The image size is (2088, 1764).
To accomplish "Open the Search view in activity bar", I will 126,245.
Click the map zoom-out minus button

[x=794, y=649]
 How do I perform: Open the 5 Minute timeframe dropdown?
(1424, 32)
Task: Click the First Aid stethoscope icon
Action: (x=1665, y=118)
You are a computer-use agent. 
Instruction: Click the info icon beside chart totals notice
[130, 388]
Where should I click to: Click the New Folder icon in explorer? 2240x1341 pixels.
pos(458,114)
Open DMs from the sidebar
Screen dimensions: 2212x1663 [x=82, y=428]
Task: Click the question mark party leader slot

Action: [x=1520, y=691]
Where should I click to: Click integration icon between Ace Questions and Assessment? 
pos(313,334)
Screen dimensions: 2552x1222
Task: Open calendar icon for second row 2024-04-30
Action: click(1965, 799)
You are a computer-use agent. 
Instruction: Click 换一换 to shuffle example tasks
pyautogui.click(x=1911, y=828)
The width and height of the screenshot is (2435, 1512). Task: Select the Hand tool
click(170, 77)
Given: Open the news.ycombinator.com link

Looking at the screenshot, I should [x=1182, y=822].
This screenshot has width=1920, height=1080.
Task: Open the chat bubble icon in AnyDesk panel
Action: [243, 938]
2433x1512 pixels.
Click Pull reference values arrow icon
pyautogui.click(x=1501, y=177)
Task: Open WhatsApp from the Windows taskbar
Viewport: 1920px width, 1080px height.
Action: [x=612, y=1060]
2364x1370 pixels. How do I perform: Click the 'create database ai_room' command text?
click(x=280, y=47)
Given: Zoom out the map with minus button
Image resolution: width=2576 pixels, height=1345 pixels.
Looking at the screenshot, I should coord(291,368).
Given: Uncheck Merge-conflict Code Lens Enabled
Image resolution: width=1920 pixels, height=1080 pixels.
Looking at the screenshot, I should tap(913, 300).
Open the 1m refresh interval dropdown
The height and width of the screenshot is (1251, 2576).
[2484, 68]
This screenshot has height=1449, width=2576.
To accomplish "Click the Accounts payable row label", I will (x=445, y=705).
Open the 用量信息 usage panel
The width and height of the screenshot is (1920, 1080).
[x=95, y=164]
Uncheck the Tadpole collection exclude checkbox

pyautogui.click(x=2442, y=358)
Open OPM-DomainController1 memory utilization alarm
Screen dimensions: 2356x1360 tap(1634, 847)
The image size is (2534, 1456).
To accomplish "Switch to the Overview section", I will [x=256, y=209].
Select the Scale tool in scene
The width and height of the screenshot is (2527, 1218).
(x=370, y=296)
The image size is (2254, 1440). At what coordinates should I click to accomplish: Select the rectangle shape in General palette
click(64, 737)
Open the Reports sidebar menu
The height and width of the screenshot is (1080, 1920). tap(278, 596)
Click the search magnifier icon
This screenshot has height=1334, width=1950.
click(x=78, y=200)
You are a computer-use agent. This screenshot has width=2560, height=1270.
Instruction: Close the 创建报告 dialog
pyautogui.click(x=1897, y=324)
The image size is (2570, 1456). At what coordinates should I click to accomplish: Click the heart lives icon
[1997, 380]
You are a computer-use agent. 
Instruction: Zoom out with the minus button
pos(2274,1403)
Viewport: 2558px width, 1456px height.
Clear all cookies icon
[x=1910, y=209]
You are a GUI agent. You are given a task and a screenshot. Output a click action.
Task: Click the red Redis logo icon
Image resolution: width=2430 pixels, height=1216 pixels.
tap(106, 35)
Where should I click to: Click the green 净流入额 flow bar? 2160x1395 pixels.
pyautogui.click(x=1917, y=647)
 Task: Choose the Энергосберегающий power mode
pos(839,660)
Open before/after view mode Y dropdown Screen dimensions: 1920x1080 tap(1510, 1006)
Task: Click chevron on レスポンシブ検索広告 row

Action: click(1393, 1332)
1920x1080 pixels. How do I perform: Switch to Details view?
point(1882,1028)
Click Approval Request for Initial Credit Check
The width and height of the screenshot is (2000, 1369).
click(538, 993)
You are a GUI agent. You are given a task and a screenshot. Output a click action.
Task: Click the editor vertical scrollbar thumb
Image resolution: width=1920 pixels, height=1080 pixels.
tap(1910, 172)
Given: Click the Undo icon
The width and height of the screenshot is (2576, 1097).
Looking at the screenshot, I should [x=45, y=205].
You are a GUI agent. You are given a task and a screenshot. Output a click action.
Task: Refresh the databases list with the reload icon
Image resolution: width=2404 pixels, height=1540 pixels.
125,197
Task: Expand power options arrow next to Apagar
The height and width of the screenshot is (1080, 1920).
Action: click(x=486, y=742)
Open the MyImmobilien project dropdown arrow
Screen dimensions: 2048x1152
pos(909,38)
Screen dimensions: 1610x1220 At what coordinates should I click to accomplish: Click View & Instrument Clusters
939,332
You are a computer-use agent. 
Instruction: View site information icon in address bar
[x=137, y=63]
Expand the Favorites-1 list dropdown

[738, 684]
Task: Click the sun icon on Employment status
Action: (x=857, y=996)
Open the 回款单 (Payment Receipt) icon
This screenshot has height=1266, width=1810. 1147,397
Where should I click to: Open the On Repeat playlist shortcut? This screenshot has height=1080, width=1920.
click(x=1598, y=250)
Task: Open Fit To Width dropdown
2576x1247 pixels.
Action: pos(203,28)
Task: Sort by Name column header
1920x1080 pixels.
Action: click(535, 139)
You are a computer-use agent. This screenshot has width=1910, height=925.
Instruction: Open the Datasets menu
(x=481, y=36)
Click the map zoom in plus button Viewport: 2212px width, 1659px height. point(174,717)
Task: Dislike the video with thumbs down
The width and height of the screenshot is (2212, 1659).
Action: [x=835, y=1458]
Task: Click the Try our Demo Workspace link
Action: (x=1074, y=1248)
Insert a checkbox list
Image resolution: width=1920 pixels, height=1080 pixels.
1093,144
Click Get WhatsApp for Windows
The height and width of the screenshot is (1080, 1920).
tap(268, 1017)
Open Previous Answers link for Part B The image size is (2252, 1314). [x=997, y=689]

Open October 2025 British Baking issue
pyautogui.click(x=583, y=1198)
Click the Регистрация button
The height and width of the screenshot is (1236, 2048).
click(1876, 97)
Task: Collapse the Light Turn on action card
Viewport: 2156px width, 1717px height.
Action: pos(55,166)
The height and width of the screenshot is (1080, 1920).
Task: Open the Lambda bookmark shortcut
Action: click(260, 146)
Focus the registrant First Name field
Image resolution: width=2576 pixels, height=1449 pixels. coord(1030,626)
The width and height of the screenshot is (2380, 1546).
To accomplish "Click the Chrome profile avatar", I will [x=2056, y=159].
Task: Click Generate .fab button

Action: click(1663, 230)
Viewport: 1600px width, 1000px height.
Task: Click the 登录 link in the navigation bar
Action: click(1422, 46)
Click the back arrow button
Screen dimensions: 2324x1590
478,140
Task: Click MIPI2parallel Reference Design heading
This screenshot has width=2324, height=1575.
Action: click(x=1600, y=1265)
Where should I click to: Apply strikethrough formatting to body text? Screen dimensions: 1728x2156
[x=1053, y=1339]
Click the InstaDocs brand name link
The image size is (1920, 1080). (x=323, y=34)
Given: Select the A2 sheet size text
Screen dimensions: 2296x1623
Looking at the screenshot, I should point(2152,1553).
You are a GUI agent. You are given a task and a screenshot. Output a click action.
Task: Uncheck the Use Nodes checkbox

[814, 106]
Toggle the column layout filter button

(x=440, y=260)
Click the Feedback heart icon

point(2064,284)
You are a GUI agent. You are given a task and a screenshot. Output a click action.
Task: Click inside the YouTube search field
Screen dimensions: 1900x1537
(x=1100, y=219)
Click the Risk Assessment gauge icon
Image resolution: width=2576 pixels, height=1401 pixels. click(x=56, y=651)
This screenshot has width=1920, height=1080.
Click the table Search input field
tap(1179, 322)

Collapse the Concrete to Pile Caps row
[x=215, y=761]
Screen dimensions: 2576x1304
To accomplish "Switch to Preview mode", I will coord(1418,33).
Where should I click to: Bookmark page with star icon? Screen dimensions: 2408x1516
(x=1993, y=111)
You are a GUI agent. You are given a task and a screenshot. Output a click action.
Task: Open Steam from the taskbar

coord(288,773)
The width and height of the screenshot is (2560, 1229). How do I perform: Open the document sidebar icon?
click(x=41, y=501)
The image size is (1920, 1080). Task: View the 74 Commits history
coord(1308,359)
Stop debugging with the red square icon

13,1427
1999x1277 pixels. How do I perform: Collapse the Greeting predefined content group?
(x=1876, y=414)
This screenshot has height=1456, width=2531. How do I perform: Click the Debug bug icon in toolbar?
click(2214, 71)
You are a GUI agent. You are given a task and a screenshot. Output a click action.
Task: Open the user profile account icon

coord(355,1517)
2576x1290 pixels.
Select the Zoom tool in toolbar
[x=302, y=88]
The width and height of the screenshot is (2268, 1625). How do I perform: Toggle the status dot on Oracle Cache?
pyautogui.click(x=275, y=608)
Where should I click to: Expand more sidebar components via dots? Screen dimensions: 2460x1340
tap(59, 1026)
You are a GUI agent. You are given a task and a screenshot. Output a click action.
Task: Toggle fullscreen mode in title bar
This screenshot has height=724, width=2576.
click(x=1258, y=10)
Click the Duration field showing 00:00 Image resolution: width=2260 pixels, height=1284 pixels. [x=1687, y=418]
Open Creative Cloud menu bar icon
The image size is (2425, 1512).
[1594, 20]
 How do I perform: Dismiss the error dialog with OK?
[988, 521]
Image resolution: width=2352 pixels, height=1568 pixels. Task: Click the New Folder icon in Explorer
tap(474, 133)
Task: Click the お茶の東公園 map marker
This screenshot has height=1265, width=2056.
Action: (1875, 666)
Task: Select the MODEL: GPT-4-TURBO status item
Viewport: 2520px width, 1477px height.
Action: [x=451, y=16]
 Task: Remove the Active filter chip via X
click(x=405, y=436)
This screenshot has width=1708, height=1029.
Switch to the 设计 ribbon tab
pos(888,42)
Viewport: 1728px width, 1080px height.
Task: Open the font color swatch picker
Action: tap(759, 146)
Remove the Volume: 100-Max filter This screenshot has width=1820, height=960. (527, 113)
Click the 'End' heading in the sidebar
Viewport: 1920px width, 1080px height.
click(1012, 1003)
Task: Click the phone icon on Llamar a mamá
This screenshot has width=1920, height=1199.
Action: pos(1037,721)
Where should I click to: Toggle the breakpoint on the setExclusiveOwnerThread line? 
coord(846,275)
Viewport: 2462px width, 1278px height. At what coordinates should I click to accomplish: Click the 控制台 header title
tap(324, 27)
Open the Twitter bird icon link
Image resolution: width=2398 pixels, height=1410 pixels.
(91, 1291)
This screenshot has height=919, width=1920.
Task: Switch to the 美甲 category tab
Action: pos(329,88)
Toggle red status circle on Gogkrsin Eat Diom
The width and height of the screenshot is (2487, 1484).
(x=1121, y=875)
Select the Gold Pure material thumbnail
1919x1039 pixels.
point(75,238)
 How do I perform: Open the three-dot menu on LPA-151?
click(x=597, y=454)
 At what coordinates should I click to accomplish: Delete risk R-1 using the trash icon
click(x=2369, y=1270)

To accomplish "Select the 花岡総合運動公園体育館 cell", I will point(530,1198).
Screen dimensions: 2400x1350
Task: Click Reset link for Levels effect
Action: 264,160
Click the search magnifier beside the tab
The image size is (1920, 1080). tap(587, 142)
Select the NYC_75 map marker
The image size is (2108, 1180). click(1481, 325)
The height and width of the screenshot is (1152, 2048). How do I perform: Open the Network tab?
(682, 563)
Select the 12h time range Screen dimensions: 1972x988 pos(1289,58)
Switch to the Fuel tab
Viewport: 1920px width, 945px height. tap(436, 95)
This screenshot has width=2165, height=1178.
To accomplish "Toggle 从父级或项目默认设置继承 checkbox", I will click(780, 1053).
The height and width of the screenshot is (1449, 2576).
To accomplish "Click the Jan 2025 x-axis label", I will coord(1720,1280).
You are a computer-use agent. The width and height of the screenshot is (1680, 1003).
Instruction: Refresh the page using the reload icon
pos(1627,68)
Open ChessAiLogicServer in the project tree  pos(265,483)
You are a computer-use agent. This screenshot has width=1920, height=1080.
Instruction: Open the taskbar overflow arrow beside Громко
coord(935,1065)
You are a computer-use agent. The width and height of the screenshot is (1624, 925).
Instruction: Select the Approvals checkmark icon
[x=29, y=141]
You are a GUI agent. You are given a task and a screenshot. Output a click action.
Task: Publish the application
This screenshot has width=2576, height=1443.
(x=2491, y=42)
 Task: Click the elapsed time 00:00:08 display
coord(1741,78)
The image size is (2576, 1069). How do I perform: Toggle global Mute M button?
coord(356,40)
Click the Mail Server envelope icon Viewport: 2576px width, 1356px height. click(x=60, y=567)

#####

**Work to complete**: Considering only lines of the records that hold the string "label", state how many there are and nothing else.

**Solution for this task**: 2